Les zk-STARK se distinguent du fait de leurs caractéristiques propres :
- Scalables : elles sont capables d’une mise à l’échelle bien plus grande que les zk-SNARK, la preuve fournie est de plus petite taille et peut être vérifiée très rapidement.
- Transparentes : à la différence des zk-SNARK, il n’y a plus de trusted setup nécessaire. Il n’y a donc plus de notion de confiance et les STARK se suffisent à elles-mêmes.
- Résistantes aux calculateurs quantiques contrairement aux zk-SNARK.
Elles sont non-interactives tout comme les zk-SNARK. Leur mécanisme de fonctionnement implique une forme d’interactivité avec un oracle aléatoire permettant la vérification de la preuve sans interaction avec le prouveur.
Elles constituent à l’heure actuelle la solution la plus performante afin d’effectuer une mise à l’échelle sur Ethereum ou toute autre blockchain layer 1.
Confidentialité
Du fait même de sa construction, la preuve à divulgation nulle de connaissance s’associe nécessairement à une confidentialité vis-à-vis du contenu prouvé. Ainsi, toute blockchain intégrant un tel mécanisme peut décider de diffuser ou non les informations liées aux transactions effectuées.

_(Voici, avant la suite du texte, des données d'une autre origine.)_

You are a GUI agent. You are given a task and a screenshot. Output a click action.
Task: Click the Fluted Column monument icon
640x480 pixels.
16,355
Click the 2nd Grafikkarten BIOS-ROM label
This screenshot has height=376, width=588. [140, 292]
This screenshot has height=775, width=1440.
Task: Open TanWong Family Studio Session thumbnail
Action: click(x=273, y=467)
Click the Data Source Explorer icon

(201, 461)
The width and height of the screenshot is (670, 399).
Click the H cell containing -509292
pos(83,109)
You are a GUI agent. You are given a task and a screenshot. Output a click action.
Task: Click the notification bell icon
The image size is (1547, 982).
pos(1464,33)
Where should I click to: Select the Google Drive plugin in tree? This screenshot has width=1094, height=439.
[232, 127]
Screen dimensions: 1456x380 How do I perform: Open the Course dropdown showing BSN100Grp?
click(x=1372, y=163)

Néanmoins, les ZKP ne sont certainement pas le seul mécanisme permettant de garantir une certaine confidentialité sur un registre distribué. Citons par exemple la blockchain Monero lancée en 2014, bien avant la découverte des SNARK et des STARK. Elle utilise entre autres un système d’adresses furtives afin de protéger la vie privée de ses utilisateurs.
Les ZKP peuvent s’appliquer de différentes manières :
- Intégration dans le fonctionnement d’une blockchain comme c’est le cas pour Starknet, développée par Starkware. L’intérêt serait de pouvoir offrir une confidentialité sur mesure sur la totalité du réseau.
- Utilisation pour des applications spécifiques avec notamment l’exemple de Tornado Cash sur Ethereum, permettant de mixer un pool d’ETH afin de les nettoyer de leur historique.
Il ne fait aucun doute que les applications des ZKP à la protection de la vie privée se développeront à grande vitesse dans les années à venir, le contexte réglementaire s’y prêtant particulièrement.
Identité numérique
Les preuves à divulgation nulle de connaissance sont également étudiées pour leurs propriétés concernant l’identité numérique. C’est d’ailleurs pour résoudre des problèmes d’authentification qu’elles ont initialement vu le jour.
La gestion d’une identité numérique implique la conservation sécurisée de données personnelles et la non-divulgation de celles-ci. Les ZKP trouvent tout leur sens dans ce domaine d’application, et permettront aux utilisateurs du réseau d’effectuer des signatures numériques sans avoir besoin de diffuser plus d’informations que nécessaire. Les applications sont pratiquement infinies.
Les preuves à divulgation nulle de connaissance représentent une avancée majeure dans le domaine de la cryptologie. Leurs applications sont nombreuses et d’actualité : aide pour la mise à l’échelle des blockchains d’infrastructure, amélioration de la vie privée des utilisateurs et développement d’un système d’identité numérique viable. Leur avenir s’annonce radieux, mais la route est encore longue.